** Given entries follows **

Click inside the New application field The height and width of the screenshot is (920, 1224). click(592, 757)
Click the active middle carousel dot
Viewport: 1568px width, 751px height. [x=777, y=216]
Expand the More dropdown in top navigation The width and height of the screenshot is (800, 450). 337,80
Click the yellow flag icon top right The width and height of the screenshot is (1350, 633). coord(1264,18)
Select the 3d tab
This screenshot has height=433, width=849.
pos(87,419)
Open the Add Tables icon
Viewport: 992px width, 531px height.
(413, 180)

** End of Given entries **

* Task item *
Everything from the line with "Click the active middle carousel dot" to the last line of the entries above is to be retyped exactly. Include both ends.

* Output *
Click the active middle carousel dot
Viewport: 1568px width, 751px height. [x=777, y=216]
Expand the More dropdown in top navigation The width and height of the screenshot is (800, 450). 337,80
Click the yellow flag icon top right The width and height of the screenshot is (1350, 633). coord(1264,18)
Select the 3d tab
This screenshot has height=433, width=849.
pos(87,419)
Open the Add Tables icon
Viewport: 992px width, 531px height.
(413, 180)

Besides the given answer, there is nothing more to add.